I refilled the printer this morning, loading around 100 sheets of A4 paper into the tray. In the course of the day I’ll be writing in three notebooks which serve different purposes. Getting pens ready for despatch will require some form-filling. It’s all paper.

We love our pens and ink has become a very popular subject of discussion on the pen boards but paper is the poor relation, much less discussed but equally essential. People do discuss the best modern papers but I don’t know much about them. I use old paper from the mid-twentieth century or earlier, a time when all writing paper was fountain-pen friendly.

I freely confess that I love paper. It’s an obsession with me, not far behind fountain pens themselves. Like many other things, it was the Chinese who invented paper. and it took a long time for that technology to reach the West. On this side of the world such writing as was being done was on vellum and parchment, expensive materials that were the result of a long and costly preparation process. Books were treasures, about as far from modern cheap paperbacks as it is possible to imagine. Literacy was low and so was the requirement for written materials. Supply and demand were in balance. That was about to change.

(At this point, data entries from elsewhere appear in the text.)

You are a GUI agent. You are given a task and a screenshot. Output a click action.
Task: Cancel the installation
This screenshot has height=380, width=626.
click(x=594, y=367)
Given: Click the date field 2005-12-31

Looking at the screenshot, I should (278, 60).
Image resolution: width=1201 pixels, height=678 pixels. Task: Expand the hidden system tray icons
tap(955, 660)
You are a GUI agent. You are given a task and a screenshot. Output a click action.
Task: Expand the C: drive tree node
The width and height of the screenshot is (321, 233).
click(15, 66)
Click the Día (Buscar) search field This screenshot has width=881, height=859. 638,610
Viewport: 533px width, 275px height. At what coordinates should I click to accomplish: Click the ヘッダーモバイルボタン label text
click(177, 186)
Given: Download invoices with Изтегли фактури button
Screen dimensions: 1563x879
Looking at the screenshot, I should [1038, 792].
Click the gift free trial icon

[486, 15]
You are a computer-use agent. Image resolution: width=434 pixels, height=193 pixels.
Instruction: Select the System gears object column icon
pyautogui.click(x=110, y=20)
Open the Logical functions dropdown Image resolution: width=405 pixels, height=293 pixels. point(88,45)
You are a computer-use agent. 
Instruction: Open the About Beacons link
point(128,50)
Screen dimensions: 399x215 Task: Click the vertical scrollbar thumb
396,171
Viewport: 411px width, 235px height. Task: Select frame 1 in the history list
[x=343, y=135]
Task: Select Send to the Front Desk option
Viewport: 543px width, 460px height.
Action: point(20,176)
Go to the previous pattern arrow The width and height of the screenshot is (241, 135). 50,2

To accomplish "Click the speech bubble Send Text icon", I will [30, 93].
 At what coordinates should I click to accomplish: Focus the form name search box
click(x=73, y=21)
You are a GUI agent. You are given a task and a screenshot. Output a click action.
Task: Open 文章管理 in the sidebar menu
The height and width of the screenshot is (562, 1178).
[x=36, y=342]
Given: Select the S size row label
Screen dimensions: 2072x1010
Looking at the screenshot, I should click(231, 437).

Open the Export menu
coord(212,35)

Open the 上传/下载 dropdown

Those prepared animal skins were an excellent material to write on. I’ll have more to say about them another time but it’s important to realise that it wasn’t writing that drove their replacement by paper. Acts of Parliament were still written on parchment until 2017 when it was finally replaced with archival paper. Vellum and parchment were impossible to completely standardise, making them unsuitable for printing. That’s where the increased demand for paper came from. Paper had been around, supplied by Italian paper-makers, since the 13th century but it’s use was relatively low until the 15th century arrival of printing. High-quality, water-marked paper was soon being used by printers in huge quantity.

Scribes gradually fell into line, using this good paper for letters, diaries, notes and draft copies. In some respects paper wasn’t quite so good as vellum for handwriting; for instance you couldn’t properly delete an error, just cross it out, whereas with a sharp knife the scribe could completely remove a mistake from vellum as if it had never happened.

Price ensured that paper won the day and wonderful papers have been produced. Some was even made to resemble parchment. I have a diminishing supply of that lovely textured paper, best written on with a medium or broad nib because of its coarse but satisfying surface.

It’s not so long ago that paper was comparatively expensive and it was used carefully. In letters, people often wrote one way then turned the paper sideways and wrote across the first writing. Now if I make a mistake on written or printed paper the sheet goes for recycling without a second thought. We are wealthy in paper!